Faute d’agents d’entretien par exemple, ils font eux-mêmes le ménage après les cours. On ne sait pas dans quelles proportions le phénomène est répandu, mais il demeure inconcevable qu’on en parle, fut-il un cas isolé, dans un pays qui sort de deux décennies d’opulence financière et qui consacre chaque année une part importante de son budget au secteur de l’éducation.
Des disparités à éliminer et une gestion à revoir
Dommage que le wali s’est retourné sur ses talons et n’a pas laissé l’enseignante finir d’égrener ses doléances.

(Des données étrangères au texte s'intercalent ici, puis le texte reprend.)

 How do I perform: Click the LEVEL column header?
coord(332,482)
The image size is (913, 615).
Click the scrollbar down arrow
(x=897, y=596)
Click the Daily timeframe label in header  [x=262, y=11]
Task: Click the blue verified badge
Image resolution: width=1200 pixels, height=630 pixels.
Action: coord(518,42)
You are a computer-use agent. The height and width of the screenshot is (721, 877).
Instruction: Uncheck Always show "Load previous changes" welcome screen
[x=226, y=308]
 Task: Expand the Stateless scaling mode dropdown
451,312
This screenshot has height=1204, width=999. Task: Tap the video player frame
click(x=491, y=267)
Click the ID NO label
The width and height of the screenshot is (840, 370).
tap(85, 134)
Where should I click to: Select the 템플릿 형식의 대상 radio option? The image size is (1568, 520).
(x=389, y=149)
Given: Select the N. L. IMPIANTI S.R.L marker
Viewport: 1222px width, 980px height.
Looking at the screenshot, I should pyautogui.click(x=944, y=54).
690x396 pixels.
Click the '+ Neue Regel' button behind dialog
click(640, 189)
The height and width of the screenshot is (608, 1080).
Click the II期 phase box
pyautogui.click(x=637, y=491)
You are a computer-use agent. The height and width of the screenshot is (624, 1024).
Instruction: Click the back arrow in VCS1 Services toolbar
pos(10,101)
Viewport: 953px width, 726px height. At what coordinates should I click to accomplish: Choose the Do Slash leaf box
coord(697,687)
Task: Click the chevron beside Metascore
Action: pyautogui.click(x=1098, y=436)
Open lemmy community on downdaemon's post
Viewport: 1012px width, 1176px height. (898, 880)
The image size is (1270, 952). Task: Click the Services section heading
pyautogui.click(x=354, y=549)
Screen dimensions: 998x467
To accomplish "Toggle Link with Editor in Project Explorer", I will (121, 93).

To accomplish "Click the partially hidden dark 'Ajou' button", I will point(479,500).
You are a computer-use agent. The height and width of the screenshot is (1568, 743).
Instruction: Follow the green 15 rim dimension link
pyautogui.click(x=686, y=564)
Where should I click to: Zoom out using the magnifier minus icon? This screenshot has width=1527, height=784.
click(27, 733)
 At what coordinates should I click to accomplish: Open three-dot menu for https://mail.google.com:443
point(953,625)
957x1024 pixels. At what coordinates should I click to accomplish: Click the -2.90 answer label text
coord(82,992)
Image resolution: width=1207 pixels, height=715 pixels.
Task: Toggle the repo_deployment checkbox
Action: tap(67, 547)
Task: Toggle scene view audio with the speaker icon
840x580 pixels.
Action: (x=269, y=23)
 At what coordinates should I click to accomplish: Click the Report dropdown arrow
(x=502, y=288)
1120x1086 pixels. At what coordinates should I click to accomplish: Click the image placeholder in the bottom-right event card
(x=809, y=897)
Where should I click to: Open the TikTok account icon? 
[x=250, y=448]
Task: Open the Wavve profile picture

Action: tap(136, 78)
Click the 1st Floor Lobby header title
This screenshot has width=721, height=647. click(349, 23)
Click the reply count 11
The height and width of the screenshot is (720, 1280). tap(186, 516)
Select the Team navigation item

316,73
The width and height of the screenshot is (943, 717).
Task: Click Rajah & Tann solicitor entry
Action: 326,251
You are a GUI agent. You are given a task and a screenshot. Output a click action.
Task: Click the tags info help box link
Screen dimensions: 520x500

Beaucoup d’efforts ont été consentis en faveur du secteur et certaines de nos écoles disposent de tout ou presque, c’est indéniable. Le jour de la rentrée scolaire, mercredi dernier, le Premier ministre était dans une école de Batna où les pupitres n’étaient pas seulement neufs, mais munis de tablettes électroniques ultramodernes.
Il est néanmoins tout aussi vrai que des insuffisances persistent, ainsi que des disparités entre les régions, parfois entre les établissements d’une même région. Le contraste entre les tablettes de Batna et les pupitres d’Oran est frappant.
À longueur d’année, on entend et lit des doléances liées au transport scolaire, la restauration, le chauffage ou la climatisation, le matériel didactique, le mobilier, le niveau des salaires, la qualité de l’enseignement…
Les pupitres « datant de la période coloniale » ne constituent qu’une infime partie du problème et leur remplacement ne doit pas constituer l’arbre qui cache la forêt des insuffisances de l’école algérienne, et de la détérioration de son niveau général.
Dans le classement Pisa (Programme international pour le suivi des acquis des élèves), de 2015 qui a établi les performances de 15 ans dans 72 pays, qui a été publié en décembre 2016, l’Algérie occupe l’avant dernière place. L’Algérie s’est classée 69e sur 70, après le Kosovo et avant la République dominicaine. Depuis la publication de ce classement, peu d’actions ont été menées pour améliorer la qualité de l’enseignement dans l’école algérienne. Les promesses de réformes sont restées en l’état.
Il serait salutaire de mettre à profit le coup de gueule de l’enseignante et les réactions qu’il a suscitées pour se pencher sur les problèmes du secteur et ouvrir un débat profond et exhaustif sur la situation de l’école. En commençant par exemple par cette gestion des établissements du primaire confiée incompréhensiblement à des mairies qui, pour la plupart, ont déjà du mal à prendre en charge leur propre logistique.
Et surtout de lancer, sans délai, un véritable chantier de réforme de l’école algérienne, pour élever le niveau pédagogique des élèves et améliorer les conditions socioprofessionnelles des enseignants.